Ahora el enemigo también es Marte
La línea temporal alternativa que propone 'Para toda la humanidad' siempre ha jugado a cambiar un detalle histórico y dejar que el resto del mundo se reescriba con consecuencias cada vez más ambiciosas. En esta versión, la Unión Soviética llegó primero a la Luna en los años 60, lo que convirtió la carrera espacial en una competición sin fin que terminó expandiéndose hasta bases en la Luna, colonias en Marte y una economía global completamente dependiente del espacio.

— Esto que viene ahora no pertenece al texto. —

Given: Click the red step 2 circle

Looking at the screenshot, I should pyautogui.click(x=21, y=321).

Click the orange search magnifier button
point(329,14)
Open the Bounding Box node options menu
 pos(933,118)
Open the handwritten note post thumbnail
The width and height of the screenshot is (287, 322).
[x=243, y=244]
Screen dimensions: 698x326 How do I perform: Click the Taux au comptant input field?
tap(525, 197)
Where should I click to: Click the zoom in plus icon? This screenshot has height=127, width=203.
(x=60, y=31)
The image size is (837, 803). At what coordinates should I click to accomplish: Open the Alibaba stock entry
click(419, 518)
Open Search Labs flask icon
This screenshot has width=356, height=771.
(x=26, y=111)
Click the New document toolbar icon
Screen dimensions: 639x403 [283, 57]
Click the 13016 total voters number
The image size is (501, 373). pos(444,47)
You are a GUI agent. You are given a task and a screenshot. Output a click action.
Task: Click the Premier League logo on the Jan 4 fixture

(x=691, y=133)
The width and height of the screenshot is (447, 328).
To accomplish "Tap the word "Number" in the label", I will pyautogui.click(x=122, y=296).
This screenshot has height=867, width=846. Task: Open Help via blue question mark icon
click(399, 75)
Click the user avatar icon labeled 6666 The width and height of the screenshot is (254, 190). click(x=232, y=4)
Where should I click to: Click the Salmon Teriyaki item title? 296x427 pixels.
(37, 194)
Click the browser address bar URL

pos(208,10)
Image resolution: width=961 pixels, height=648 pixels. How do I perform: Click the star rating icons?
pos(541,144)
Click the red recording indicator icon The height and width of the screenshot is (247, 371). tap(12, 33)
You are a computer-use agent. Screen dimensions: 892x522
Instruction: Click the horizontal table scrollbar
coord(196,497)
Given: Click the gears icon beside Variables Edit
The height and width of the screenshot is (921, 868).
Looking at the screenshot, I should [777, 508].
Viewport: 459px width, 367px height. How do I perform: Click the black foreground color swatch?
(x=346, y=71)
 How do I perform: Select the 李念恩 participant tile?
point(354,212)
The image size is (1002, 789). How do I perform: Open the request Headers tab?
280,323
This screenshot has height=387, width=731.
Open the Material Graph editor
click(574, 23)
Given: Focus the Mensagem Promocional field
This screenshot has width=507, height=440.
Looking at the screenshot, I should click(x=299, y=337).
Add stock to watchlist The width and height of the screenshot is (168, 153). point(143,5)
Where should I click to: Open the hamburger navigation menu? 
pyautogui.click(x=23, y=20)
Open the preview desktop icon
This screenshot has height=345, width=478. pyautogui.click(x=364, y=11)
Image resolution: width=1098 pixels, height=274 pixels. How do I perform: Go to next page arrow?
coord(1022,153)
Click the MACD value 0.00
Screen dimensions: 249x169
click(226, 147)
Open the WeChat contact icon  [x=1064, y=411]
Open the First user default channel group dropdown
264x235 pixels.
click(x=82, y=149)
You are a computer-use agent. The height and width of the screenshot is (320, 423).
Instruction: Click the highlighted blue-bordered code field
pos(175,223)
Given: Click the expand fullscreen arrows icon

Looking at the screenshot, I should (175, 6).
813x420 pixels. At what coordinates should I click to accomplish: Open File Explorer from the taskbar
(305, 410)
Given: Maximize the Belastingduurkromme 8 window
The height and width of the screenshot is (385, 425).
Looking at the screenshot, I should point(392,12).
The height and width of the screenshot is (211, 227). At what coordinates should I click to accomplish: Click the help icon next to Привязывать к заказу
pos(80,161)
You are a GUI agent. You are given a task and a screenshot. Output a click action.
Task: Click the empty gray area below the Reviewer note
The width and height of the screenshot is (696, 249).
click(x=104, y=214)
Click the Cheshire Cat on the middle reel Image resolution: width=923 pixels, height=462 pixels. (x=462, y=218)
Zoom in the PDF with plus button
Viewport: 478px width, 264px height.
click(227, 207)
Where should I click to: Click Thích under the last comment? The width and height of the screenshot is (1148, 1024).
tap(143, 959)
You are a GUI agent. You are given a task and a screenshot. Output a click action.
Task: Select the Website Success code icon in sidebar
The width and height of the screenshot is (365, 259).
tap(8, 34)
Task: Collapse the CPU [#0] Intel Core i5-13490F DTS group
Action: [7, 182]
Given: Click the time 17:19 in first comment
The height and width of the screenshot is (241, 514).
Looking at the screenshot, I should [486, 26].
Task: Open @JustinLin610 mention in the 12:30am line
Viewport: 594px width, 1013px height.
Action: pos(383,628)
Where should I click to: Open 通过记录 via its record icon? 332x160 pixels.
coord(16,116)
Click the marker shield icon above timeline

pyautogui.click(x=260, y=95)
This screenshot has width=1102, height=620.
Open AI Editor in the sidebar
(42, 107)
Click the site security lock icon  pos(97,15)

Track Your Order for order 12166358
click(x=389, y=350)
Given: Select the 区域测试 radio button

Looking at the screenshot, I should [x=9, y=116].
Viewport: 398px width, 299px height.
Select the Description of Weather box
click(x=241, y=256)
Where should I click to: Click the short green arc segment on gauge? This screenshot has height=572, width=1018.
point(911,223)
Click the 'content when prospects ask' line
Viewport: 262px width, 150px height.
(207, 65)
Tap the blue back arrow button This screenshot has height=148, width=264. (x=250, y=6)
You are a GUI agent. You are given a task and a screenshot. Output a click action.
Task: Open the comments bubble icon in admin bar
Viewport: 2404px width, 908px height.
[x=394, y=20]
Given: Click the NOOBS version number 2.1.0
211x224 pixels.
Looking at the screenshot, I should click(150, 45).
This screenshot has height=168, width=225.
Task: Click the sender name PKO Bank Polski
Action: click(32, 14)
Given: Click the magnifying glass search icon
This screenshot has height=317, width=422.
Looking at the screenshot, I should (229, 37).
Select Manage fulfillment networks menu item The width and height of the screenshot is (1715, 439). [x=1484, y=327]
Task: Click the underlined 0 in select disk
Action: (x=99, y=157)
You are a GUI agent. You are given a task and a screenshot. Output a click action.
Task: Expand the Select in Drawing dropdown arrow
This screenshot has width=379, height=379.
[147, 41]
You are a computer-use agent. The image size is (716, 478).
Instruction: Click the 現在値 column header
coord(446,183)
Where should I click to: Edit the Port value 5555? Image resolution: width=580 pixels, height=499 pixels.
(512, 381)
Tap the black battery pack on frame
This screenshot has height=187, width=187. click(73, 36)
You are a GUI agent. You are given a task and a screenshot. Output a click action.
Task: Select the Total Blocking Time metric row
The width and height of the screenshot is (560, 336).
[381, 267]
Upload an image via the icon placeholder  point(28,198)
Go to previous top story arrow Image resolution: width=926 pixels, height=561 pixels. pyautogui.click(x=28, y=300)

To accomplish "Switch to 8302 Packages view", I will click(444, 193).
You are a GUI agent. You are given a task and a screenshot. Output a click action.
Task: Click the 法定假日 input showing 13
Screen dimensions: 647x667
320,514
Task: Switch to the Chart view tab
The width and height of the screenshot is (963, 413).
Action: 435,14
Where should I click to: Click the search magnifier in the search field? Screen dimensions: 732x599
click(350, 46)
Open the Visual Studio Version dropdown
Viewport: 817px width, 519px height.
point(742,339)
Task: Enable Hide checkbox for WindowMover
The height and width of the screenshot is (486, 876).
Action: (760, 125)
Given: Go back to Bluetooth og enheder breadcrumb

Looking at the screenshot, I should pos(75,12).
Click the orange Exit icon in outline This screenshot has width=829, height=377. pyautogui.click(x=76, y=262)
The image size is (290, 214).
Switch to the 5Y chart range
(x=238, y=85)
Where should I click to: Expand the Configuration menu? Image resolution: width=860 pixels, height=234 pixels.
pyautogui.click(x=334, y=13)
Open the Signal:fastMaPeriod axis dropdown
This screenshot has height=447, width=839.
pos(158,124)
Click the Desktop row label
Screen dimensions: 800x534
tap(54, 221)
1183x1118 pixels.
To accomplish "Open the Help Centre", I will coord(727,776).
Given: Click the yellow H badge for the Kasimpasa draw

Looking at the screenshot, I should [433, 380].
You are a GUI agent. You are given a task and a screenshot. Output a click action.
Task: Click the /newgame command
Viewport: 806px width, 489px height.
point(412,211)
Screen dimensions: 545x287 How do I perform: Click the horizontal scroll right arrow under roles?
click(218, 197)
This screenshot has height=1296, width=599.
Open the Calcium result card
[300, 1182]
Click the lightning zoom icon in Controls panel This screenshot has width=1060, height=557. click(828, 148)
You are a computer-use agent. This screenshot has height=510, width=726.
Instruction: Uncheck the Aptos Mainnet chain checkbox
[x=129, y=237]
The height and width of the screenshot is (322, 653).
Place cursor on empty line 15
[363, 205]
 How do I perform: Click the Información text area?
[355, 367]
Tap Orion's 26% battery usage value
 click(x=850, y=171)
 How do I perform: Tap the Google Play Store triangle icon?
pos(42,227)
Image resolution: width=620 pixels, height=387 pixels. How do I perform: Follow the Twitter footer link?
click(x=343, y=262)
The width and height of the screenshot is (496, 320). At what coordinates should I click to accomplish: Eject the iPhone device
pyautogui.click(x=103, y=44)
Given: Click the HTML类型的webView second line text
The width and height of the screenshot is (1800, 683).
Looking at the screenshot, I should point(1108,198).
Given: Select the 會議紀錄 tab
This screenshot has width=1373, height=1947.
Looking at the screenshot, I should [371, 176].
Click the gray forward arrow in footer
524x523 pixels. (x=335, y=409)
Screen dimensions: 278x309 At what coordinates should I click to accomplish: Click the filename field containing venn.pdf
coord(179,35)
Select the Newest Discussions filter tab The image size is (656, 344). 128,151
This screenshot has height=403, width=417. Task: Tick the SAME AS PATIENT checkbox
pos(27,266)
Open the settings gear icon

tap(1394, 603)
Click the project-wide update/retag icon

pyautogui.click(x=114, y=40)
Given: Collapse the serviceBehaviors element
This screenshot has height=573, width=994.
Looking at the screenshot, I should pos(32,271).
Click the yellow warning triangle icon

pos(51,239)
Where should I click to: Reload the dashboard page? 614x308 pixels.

Pero la quinta temporada lleva ese "y si…" aún más lejos, eliminando por completo elementos de nuestra era contemporánea modernidad y presentando un mundo donde la tecnología, la política y la Guerra Fría nunca dejaron de transformarse. De hecho, en el episodio 8, la serie da un nuevo giro que redefine por completo el equilibrio de poder entre la Tierra y Marte.
A partir de aquí habrá spoilers de la serie
De un planeta rojo a otro
En este punto de la historia, la Unión Soviética todavía existe en 2012 dentro de la serie, aunque está muy lejos de lo que fue en nuestra historia. Junto a Estados Unidos, forma parte de la Alianza Mars-6, centrada en la explotación del planeta rojo, aunque en la Tierra las tensiones de la Guerra Fría siguen latentes bajo la superficie. Esa aparente estabilidad empieza a romperse cuando entra en juego Irina Morozova (Svetlana Efremova), exdirectora de la KGB y principal arquitecta de una nueva jugada geopolítica.
Irina impulsa un plan junto al gobernador ruso de Happy Valley para forjar una alianza con los revolucionarios marcianos liderados por Miles (Toby Kebbell). La idea es sencilla: provocar un cambio de poder en la Unión Soviética que permita al nuevo liderazgo apoyar la independencia de Marte a cambio del control del iridio, el recurso que mantiene en marcha la economía global.
El problema es que Marte ya está en plena guerra por la independencia. La colonia mantiene como rehén al asteroide y ha bloqueado el suministro de iridio hacia la Tierra, mientras la Tierra responde asfixiando a los colonos con escasez de alimentos. El resultado es un conflicto de desgaste que ha convertido la revolución marciana en la gran guerra del siglo XXI dentro de esta línea temporal.
El iridio se ha convertido así en el verdadero centro del tablero político. Su escasez ha provocado una crisis económica global y ha llevado a Estados Unidos y la URSS al borde del colapso, con rumores de golpe de Estado en Moscú incluidos. En medio de ese caos, cualquier movimiento puede cambiarlo todo, y el episodio culmina con una decisión extrema sobre la plataforma de Marte que deja víctimas y amenaza con escalar el conflicto a un enfrentamiento abierto entre la Tierra y el planeta rojo. Habrá que ver cómo termina esto.